The older I get, the more I see the truth of this and with it a longing to spend more time pursuing those early interests such as birdwatching, in which I fully immersed myself as a child, usually without a specific goal, enjoying it for its own sake.
Such interests are likely to be shaped by the opportunities afforded us, responses by the adults in our upbringing to certain pursuits and other environmental factors, but that doesn’t always follow.
Of course there’s a great deal more that happens in our childhood that shapes the adult we are to become. This is what makes getting the early years of a child right, so very important. It’s in these years that our responses to children contribute to their social, moral, emotional and spiritual lives. Get it right in the early years and you set a child on good path for life. Of course the reverse is true too and that’s why parenting and Early Years education is so important.

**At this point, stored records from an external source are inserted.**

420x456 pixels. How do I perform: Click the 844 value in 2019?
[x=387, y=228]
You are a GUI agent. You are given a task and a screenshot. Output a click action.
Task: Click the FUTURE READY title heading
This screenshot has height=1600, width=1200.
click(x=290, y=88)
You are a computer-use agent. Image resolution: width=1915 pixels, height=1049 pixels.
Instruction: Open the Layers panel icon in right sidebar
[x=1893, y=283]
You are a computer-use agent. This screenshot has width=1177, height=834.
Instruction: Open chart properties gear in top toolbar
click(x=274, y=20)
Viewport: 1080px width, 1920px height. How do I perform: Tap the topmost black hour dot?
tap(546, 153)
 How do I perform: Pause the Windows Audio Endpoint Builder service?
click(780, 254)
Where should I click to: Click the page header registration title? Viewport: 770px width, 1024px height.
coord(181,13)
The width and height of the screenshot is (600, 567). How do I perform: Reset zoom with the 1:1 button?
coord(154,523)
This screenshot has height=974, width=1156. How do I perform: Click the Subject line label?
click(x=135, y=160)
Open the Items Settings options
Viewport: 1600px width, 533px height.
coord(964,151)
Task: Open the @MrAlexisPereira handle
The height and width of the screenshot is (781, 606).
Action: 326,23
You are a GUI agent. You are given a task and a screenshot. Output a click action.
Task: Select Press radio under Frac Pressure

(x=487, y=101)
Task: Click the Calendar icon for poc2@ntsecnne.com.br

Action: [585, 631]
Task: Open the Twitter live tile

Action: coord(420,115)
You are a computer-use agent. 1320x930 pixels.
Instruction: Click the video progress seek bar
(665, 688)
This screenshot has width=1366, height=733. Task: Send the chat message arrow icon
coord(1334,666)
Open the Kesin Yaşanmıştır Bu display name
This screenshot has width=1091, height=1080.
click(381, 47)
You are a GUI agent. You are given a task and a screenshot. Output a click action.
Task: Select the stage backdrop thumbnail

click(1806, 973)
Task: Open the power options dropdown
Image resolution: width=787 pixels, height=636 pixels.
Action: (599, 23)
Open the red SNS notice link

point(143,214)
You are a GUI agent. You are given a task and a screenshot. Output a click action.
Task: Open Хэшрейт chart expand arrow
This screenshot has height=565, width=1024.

The quotation also puts me in mind of the wonderful BBC documentary Seven up which started with a group of children from a range of backgrounds being interviewed when they were seven years old. They talked about their hopes, dreams and ambitions and then every seven years were filmed again, the most recent being this year as they all turned 64, in order to reflect on whether indeed the ‘child is father of the man’. Remarkably, the seeds of the adult in most of the children were visible, at least in hindsight.
And so as teachers and parents we have a very important job to fulfill. We are role models and that means being aware that it is as much the way we communicate, as the content of what we communicate, that is important in helping our children flourish. What a privilege and what could be more important?